The Japanese traditionally sleep on a futon mat on the floor, and this poses an interesting conundrum for the design of hospital beds in that country, particularly in integrating a braking system. Working with a Japanese hospital bed manufacturer, Tente developed a tailor-made solution that overcame these challenges, while also improving work processes along the way.
Paramount Bed has been in business for more than 70 years, establishing its position as a market leader in Asia and now supplying 90 countries around the world.
There are differences between hospitals and hospital beds internationally. In Europe and North America, the corridors are wide and the wards are spacious, and the beds tend to be bigger than in Asia. Hospital beds in Asia are compact and low in height and need to be easy and safe to manoeuvre within the small amount of floor space available.
Despite these differences, all modern hospital beds are fitted with a central braking system with a lever for nursing staff to operate the castor locking mechanism, ensuring that the bed remains securely in place.

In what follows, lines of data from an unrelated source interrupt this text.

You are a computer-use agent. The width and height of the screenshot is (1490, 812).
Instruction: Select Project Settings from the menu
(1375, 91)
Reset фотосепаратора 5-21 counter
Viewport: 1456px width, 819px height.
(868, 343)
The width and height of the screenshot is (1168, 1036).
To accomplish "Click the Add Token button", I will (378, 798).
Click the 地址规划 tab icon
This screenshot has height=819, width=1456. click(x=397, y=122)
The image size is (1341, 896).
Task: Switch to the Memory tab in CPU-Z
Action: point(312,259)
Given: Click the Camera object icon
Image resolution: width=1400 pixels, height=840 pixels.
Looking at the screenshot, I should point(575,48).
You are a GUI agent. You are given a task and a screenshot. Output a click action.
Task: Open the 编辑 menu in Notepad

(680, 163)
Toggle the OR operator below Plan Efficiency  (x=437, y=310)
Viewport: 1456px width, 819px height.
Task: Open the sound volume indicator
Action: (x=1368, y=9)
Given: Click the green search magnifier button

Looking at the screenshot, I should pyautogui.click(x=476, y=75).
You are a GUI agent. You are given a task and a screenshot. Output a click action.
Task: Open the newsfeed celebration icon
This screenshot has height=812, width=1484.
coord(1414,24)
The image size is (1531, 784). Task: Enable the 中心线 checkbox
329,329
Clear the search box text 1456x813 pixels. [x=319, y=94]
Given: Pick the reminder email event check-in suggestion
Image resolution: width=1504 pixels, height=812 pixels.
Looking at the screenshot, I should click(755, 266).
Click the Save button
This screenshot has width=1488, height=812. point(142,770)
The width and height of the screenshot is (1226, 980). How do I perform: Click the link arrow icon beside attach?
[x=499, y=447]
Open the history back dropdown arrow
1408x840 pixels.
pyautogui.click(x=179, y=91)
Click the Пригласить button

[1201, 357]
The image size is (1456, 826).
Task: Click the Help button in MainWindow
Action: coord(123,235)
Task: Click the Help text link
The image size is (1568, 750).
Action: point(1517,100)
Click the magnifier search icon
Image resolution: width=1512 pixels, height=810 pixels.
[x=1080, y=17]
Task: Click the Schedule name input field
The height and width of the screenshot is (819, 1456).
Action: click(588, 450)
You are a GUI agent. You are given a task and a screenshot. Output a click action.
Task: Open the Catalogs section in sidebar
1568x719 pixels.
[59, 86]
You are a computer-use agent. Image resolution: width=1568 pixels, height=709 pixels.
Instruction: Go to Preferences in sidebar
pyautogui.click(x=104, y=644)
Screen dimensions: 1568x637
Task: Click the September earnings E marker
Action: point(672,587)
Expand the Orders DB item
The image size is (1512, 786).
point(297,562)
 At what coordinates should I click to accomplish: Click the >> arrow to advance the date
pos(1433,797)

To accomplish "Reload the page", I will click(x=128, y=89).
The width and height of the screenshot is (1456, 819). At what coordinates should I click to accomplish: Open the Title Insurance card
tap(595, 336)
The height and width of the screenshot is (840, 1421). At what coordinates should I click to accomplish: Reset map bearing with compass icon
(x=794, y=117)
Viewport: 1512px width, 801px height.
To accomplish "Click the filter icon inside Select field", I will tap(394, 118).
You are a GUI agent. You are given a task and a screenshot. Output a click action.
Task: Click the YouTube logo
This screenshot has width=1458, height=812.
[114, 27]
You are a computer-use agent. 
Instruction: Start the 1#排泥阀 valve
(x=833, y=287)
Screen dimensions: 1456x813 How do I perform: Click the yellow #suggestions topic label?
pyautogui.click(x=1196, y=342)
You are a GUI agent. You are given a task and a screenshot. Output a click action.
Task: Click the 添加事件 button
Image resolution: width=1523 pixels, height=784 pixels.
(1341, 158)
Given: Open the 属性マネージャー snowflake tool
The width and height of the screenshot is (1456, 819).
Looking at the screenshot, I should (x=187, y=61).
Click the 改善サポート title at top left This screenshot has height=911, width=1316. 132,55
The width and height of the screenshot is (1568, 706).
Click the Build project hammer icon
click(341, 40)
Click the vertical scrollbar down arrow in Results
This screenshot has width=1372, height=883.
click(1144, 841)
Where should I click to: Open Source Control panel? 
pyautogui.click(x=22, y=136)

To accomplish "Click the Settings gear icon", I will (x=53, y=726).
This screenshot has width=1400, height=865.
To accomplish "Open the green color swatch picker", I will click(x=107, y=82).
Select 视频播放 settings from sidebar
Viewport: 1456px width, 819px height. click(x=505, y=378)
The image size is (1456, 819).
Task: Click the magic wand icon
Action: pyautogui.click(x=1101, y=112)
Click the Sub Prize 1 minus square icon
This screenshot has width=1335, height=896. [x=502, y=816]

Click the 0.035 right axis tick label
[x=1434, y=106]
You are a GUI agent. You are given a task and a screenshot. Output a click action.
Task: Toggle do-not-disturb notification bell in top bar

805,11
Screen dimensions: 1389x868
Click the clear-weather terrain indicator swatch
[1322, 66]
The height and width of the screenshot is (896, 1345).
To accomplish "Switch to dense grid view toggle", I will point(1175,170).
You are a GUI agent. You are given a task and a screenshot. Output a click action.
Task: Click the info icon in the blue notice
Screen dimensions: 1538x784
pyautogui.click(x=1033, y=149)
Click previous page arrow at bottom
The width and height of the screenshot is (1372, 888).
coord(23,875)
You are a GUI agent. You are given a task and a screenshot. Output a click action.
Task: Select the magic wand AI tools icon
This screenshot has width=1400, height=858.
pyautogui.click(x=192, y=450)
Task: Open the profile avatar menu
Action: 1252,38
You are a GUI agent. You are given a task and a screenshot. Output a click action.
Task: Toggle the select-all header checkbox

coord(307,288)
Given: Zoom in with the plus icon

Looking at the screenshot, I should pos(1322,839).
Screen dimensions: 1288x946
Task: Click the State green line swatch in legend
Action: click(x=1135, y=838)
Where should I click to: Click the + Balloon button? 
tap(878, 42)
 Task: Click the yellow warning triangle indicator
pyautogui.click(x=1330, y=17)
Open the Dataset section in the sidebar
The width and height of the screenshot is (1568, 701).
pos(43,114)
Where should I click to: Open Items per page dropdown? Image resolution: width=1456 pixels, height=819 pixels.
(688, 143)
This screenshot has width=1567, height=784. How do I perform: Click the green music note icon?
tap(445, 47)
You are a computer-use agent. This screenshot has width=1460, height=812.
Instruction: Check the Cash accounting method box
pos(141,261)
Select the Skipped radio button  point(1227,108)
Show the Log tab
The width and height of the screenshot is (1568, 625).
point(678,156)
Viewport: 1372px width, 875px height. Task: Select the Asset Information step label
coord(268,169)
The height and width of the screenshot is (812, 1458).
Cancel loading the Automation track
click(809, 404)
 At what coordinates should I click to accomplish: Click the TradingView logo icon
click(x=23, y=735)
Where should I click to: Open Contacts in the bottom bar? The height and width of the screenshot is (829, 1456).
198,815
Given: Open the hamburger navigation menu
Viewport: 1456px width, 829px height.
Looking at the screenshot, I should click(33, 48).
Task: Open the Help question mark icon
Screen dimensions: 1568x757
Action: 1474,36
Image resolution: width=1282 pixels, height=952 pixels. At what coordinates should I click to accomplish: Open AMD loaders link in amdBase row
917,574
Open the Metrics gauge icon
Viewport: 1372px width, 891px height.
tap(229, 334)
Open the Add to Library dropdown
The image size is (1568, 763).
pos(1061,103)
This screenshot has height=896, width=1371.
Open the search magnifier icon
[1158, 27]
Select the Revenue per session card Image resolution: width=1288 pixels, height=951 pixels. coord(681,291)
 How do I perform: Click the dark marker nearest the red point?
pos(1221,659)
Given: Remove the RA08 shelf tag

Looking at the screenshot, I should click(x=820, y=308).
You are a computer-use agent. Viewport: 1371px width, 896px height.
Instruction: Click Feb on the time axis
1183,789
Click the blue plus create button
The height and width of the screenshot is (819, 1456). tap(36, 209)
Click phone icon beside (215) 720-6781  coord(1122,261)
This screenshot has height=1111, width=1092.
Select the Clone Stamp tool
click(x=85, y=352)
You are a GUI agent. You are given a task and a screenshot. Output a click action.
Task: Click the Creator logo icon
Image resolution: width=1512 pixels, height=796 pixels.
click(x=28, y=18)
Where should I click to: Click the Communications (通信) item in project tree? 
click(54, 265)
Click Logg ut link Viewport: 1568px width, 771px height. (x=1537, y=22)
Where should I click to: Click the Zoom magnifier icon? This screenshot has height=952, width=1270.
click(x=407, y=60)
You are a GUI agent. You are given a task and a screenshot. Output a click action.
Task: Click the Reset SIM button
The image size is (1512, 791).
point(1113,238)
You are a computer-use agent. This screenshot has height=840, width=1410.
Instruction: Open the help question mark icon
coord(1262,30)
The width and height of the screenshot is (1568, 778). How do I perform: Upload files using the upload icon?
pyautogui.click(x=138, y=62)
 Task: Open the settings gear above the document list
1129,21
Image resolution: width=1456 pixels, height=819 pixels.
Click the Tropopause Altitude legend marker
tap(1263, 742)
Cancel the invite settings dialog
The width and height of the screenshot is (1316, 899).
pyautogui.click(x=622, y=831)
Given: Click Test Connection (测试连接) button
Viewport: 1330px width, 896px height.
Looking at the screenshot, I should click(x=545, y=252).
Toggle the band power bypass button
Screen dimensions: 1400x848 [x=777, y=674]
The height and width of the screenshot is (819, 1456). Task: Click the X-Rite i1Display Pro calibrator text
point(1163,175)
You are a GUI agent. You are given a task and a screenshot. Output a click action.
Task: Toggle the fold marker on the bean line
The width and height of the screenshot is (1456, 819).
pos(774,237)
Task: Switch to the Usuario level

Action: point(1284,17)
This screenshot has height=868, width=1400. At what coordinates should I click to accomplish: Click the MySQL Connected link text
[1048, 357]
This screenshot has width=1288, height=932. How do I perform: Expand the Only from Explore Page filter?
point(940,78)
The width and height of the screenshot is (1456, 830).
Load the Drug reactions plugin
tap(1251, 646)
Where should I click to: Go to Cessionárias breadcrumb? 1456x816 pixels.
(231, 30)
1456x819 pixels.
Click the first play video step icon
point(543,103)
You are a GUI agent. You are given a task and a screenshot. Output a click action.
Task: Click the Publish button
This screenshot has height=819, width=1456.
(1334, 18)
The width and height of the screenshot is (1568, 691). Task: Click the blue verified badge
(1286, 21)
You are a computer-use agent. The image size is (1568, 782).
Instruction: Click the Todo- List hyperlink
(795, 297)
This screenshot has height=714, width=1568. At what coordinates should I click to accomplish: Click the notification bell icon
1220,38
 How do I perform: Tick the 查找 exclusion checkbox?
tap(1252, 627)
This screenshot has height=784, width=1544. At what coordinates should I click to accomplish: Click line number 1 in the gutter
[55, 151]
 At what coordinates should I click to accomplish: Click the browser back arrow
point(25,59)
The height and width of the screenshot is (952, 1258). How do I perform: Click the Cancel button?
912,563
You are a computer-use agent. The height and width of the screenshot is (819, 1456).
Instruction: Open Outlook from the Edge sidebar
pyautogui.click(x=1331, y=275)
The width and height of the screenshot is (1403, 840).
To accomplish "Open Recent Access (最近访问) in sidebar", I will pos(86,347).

The pedal for the brake is located at the height of the castors, so nursing staff can easily operate it even when the bed is in the lowest reclined position. The nursing staff use the lever to apply the brake, operate the directional lock and release the castors. So typically there are three switching positions, each requiring sufficient space for the braking system to function safely.
Tente’s system for Paramount does not have the directional lock, so it has only two switching positions and a switching angle of well below 30 degrees. This gives Paramount valuable additional centimetres in order to be able to lower the bed to a height of just 20cm. And thanks to the reduced switching angle, the beds can use larger castors, which means less running friction.
Tente also changed from a friction-based locking mechanism to a keyed system in which the teeth interlock. This requires lass operating force than the traditional version.
Tente’s designers had to achieve gentle actuating forces in both switching directions, but also guarantee the lever would stay fixed in the released position in order to prevent accidental locking. The new system both guarantees safety and cuts down on complexity and effort.
Another significant advantage for Paramount is Tente’s international presence, with direct service provided by its Japanese subsidiary based in Tokyo.